DIRECTIONS:
How many lines in the records below contain the word "agent"? Reply with that number only.

DATASET RECORDS:
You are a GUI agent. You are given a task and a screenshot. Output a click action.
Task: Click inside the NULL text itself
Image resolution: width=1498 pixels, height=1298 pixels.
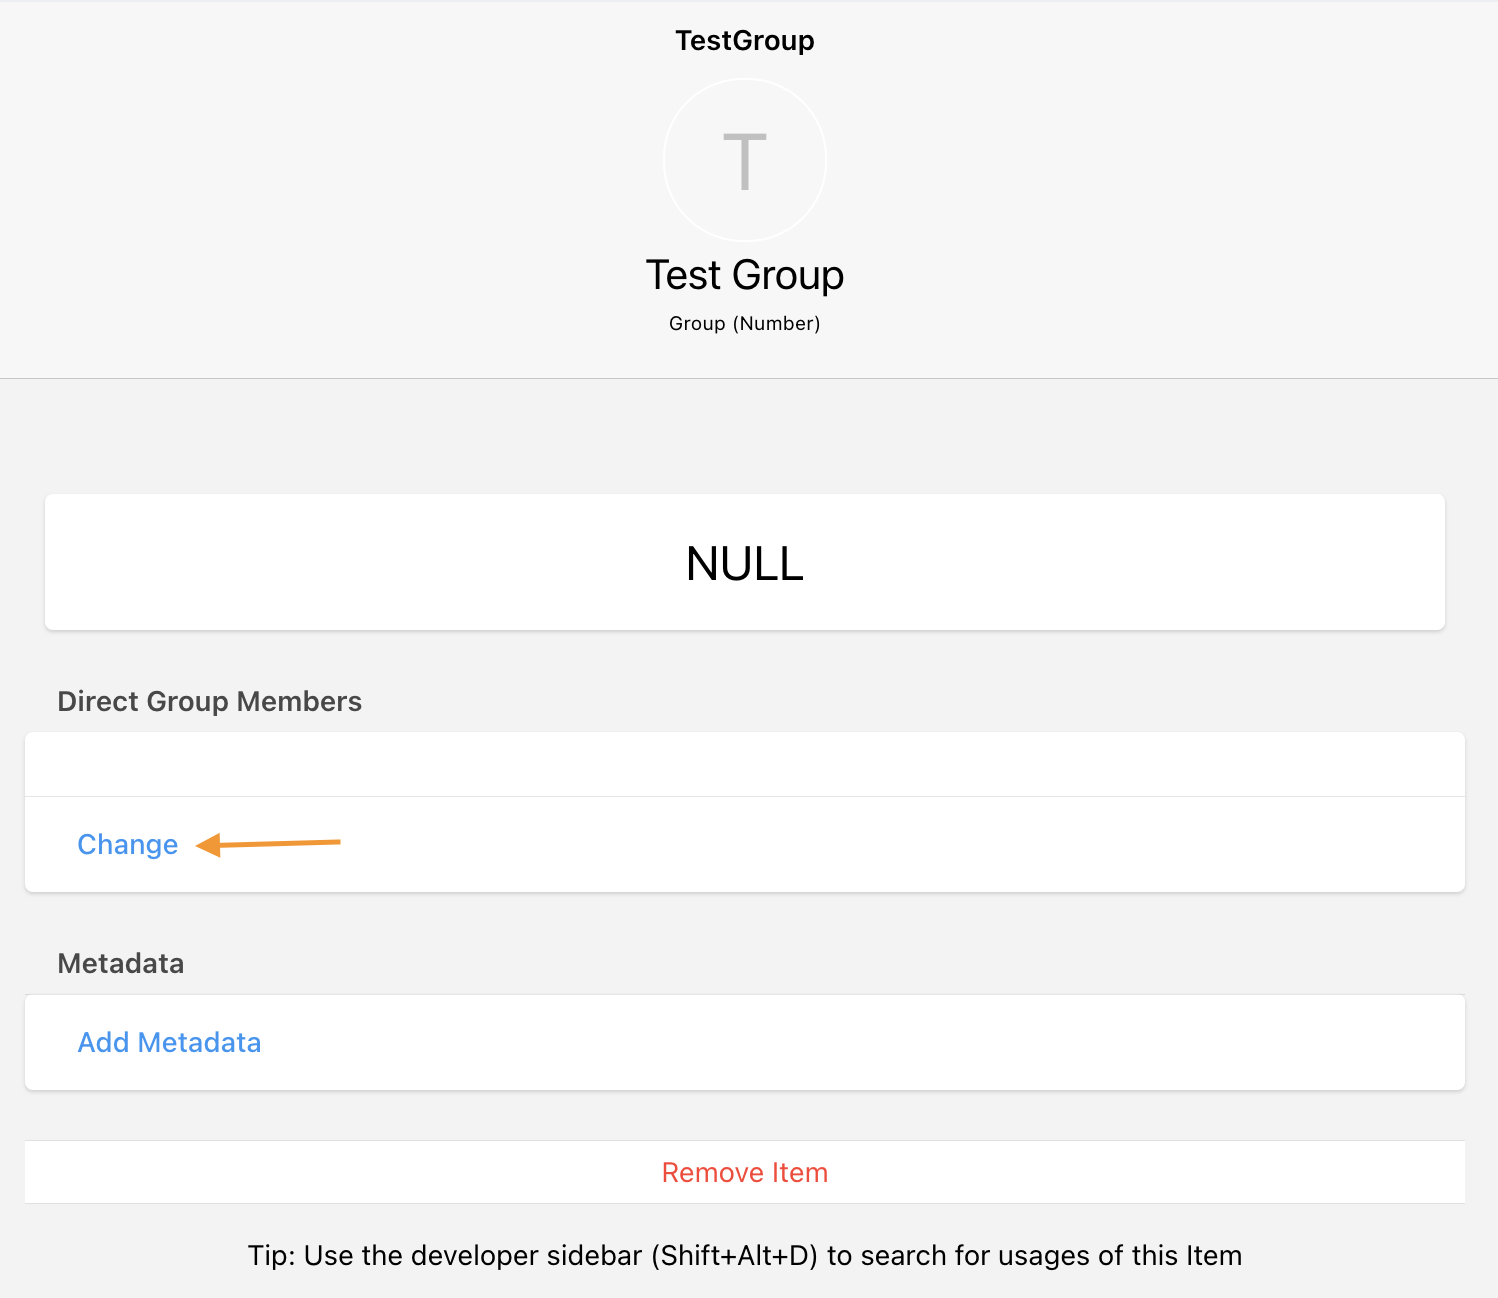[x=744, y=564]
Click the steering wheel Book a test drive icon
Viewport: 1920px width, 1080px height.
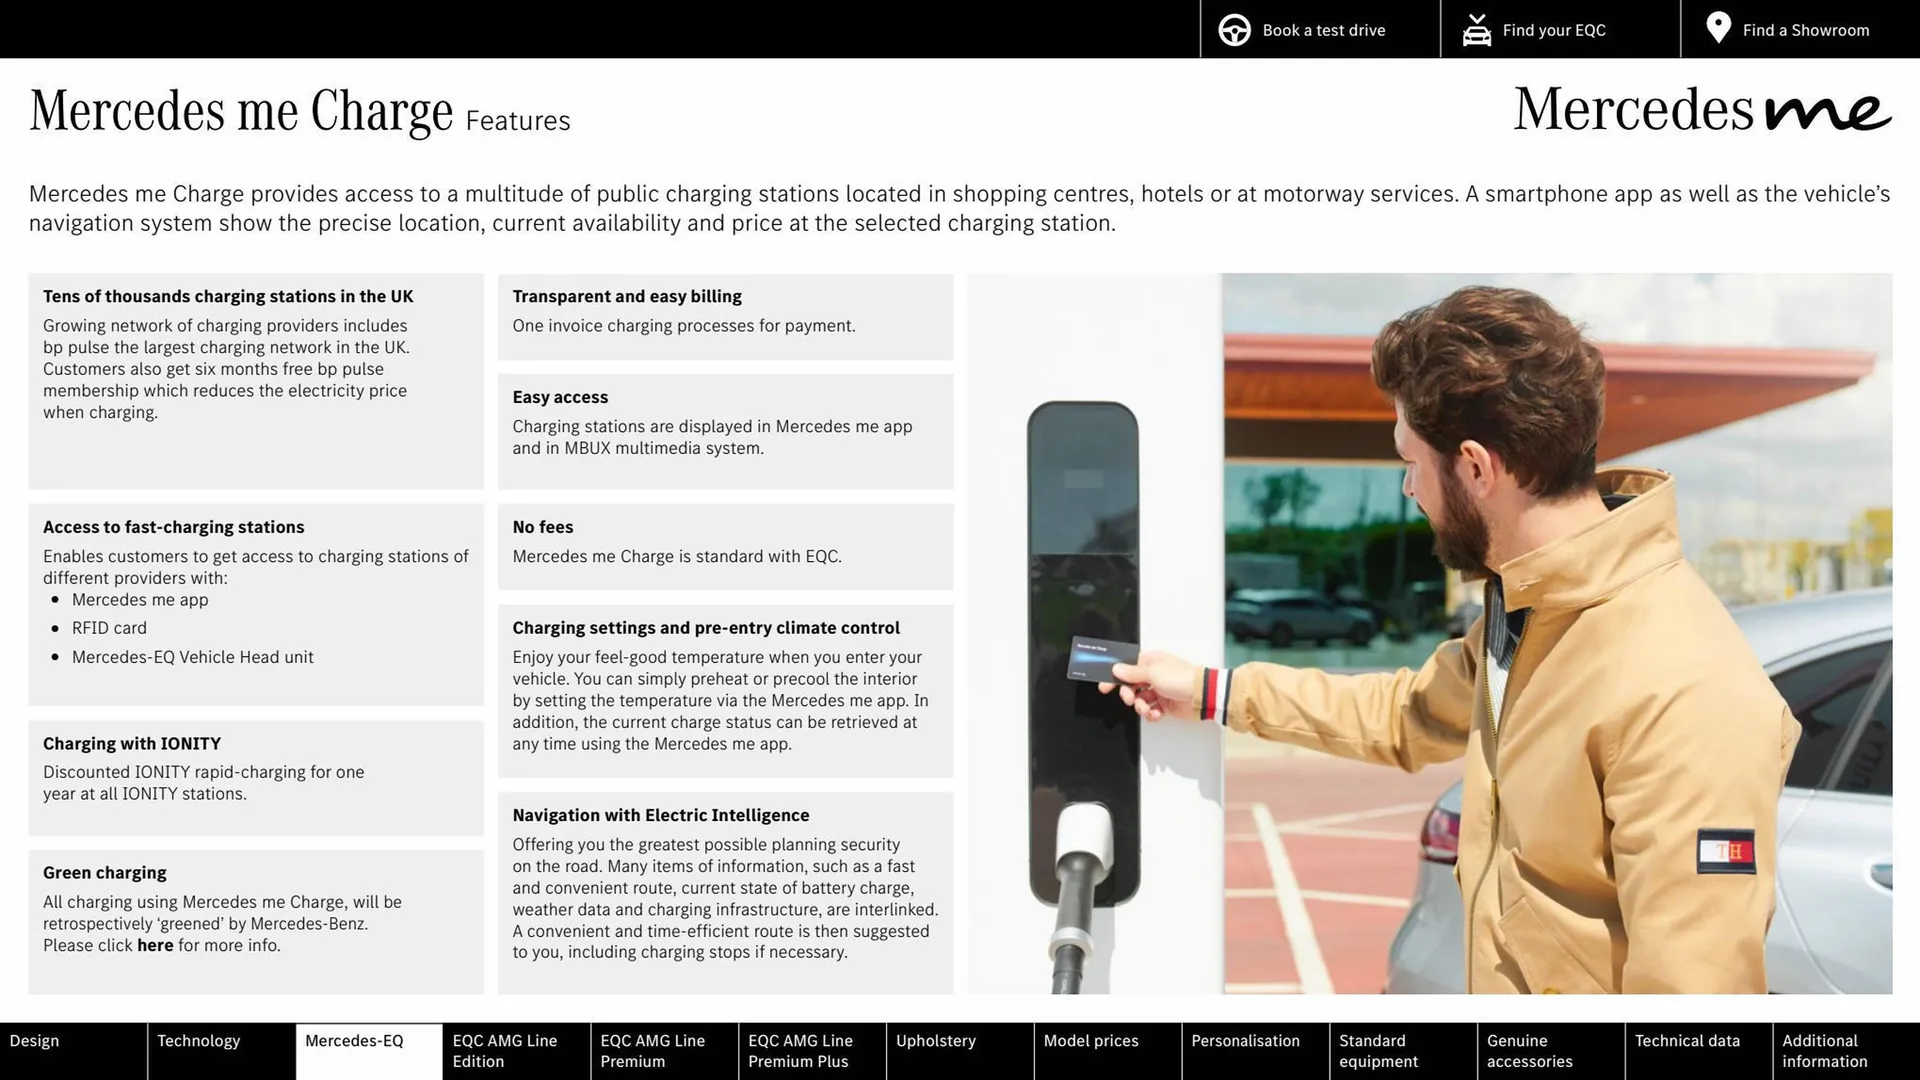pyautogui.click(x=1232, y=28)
--
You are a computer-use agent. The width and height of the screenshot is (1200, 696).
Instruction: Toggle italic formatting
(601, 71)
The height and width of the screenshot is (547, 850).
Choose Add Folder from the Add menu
* * *
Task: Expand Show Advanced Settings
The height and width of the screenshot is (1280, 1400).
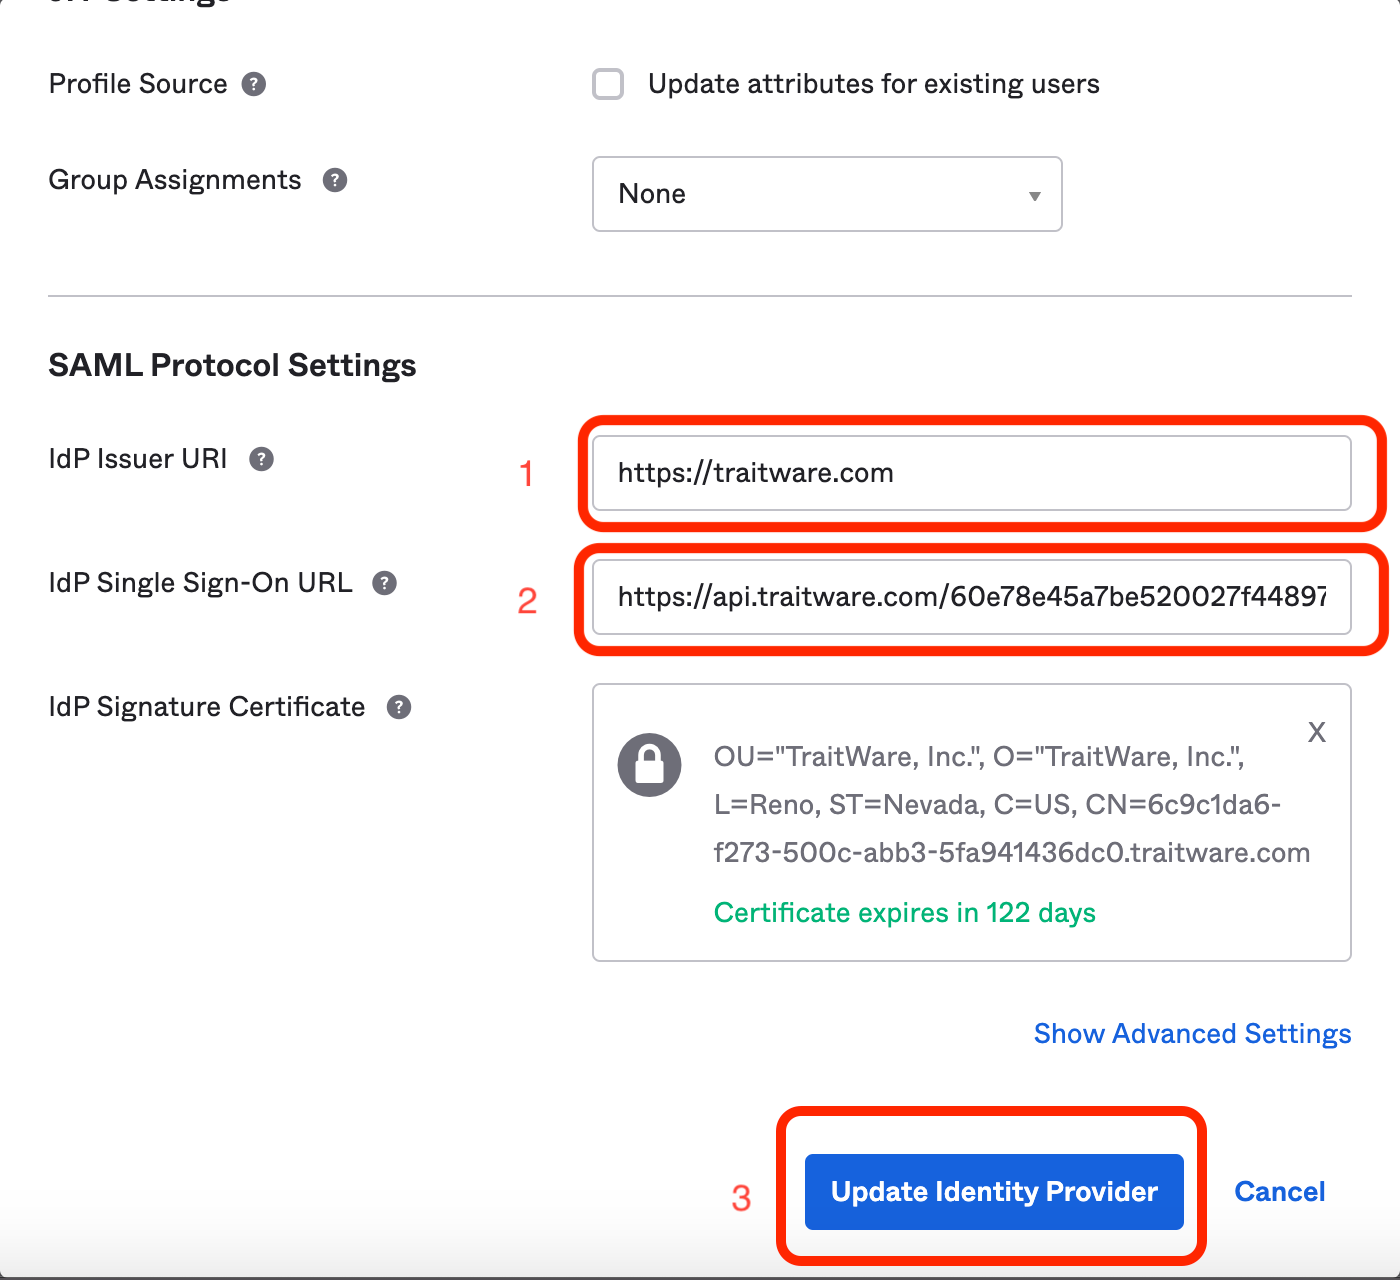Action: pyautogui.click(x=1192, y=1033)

SOLUTION TO THE EXERCISE:
2